For competitions with relatively high prize money, your explanation seems reasonable, the organizer will probably apply this solution on a larger dataset. I think it's better to not risk manually adjusting the labels, that way it's safer. We should not expect feedback from Zindi anymore
It would be interesting to hear the organisers' response regarding manual processing of training data. The competition will end soon
@Zindi @Amy_Bray
Hello, I would like to ask if Zindi is going to give directions on this. Also are we allowed to manually annotate the train images to finetune segmentation models?
It's disappointing that we haven't heard back from the zindi team yet.
@Amy_Bray @Zindi @AJoel We really in the dark here and would really appreciate your input.
To all fellow competitors, it's clear that a key challenge in this competition is developing a solution robust enough to handle the significant noise in both the train and test datasets.
With just 12 days left, I want to wish everyone the best of luck in these final stages. Keep pushing forward!
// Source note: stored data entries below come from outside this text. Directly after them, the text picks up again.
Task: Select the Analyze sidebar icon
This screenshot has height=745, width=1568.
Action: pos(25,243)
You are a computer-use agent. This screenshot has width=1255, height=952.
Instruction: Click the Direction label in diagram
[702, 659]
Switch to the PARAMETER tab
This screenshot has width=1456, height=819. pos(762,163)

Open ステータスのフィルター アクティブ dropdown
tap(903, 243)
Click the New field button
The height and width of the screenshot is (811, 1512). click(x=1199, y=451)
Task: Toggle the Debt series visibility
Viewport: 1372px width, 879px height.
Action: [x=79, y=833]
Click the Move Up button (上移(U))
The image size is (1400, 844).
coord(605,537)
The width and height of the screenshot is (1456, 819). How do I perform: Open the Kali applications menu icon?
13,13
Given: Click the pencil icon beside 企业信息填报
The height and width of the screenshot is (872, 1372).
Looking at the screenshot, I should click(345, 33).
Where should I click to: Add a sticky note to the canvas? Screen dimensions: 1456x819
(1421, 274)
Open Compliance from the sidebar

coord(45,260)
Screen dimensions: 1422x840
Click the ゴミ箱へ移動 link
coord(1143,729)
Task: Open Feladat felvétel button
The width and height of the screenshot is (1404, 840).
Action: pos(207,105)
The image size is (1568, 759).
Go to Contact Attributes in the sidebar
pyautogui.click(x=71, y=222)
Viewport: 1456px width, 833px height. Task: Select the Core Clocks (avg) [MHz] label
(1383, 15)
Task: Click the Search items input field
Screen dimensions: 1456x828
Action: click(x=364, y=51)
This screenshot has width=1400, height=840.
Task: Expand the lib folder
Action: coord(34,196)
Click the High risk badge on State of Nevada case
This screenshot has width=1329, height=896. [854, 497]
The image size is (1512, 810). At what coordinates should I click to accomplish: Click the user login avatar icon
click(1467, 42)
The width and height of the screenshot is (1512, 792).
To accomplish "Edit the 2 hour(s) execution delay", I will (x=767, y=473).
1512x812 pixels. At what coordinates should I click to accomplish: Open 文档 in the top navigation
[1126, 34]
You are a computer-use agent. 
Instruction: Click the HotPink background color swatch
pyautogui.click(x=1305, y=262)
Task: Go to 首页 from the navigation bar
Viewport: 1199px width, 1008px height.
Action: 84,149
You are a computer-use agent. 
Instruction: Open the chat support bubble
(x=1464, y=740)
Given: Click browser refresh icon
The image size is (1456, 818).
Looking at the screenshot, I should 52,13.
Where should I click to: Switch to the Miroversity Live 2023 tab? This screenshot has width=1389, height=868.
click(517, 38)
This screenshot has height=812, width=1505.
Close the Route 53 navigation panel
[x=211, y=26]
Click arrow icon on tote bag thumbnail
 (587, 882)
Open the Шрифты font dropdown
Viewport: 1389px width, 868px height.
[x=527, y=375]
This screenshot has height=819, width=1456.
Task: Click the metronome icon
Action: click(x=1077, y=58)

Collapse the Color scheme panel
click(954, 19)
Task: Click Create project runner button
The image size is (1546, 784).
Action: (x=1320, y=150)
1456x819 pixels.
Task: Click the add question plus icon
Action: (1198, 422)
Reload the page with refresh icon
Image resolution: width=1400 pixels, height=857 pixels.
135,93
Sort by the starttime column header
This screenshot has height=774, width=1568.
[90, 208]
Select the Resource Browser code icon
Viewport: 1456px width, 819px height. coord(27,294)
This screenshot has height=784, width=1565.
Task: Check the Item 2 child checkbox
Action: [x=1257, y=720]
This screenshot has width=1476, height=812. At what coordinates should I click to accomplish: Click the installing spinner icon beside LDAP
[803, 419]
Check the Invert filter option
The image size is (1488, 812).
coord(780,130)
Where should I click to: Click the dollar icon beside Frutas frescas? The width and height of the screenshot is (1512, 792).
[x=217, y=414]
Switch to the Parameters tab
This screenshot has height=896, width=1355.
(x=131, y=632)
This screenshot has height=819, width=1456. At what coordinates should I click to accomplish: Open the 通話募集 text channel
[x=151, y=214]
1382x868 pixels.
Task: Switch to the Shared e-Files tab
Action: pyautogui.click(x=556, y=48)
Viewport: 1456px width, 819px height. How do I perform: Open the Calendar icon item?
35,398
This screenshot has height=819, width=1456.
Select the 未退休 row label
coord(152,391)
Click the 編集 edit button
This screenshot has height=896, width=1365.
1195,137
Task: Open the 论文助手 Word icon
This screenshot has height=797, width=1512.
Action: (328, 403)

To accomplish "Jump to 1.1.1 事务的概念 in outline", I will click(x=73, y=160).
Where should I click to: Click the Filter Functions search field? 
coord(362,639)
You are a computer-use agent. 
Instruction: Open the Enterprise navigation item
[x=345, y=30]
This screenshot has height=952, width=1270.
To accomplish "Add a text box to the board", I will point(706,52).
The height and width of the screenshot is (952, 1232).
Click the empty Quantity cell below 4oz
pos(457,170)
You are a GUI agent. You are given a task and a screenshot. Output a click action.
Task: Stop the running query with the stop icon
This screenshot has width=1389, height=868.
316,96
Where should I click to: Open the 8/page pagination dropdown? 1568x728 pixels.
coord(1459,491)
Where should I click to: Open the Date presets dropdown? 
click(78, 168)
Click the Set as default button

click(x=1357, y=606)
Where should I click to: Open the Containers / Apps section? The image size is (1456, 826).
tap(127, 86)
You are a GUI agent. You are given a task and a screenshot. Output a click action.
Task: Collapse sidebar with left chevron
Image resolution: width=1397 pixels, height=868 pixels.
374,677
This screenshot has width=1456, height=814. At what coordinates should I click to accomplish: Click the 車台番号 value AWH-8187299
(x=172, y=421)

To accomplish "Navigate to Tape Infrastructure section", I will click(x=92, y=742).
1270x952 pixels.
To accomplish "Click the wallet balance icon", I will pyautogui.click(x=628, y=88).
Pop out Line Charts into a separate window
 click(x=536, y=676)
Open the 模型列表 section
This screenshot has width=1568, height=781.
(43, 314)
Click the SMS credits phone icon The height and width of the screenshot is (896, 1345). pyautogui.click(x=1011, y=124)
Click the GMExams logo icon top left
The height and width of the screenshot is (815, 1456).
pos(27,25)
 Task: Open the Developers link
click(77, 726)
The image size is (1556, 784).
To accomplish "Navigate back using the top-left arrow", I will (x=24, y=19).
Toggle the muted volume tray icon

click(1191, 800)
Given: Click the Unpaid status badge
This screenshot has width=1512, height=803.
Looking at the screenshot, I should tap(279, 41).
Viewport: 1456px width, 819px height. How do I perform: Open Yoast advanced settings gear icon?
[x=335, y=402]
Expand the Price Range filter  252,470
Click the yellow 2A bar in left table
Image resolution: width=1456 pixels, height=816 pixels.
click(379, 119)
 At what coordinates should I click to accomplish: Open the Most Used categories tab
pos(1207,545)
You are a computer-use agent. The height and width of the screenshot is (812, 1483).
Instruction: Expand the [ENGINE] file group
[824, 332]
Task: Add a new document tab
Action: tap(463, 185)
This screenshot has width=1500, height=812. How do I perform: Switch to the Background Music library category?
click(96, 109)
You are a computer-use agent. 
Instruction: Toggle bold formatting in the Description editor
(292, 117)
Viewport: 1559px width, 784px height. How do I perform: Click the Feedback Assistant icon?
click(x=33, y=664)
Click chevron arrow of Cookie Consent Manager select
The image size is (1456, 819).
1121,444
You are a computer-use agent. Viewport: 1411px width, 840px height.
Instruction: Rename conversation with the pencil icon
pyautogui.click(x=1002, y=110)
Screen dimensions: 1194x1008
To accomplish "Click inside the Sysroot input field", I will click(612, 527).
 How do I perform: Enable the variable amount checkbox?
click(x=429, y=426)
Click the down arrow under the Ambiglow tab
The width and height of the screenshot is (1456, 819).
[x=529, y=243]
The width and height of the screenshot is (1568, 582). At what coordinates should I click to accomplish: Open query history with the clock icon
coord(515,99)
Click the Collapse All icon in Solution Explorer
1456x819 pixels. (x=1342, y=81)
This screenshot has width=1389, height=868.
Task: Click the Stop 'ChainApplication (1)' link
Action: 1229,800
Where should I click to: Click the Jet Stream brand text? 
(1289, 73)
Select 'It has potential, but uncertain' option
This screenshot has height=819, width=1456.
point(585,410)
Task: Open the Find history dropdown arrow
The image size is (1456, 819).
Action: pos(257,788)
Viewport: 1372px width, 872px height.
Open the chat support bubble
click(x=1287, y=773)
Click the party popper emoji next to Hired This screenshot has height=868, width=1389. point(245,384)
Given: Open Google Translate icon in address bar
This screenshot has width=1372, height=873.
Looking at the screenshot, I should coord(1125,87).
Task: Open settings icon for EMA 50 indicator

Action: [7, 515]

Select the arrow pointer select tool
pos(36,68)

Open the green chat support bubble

In the spirit of collaboration, I plan to open-source my solution soon. I'm still determining the best way to do this before the competition end, but I will post an update here when it's available.
Awesome!
please do not post your solution before the competition ends. rather post it right after the deadline.
I also thought so too but he already posted it. So I just had to edit my post. But I think it is fine.
I guess it is fine. there are no rules to this game.
Both the public and private test sets have been manually reviewed and corrected to align with the cadastral plans. Minor name discrepancies (such as inclusion or omission of initials) remain, which is why WER was selected as the evaluation metric. The training data may still contain inconsistencies, but the test data have been cleaned to ensure reliable evaluation.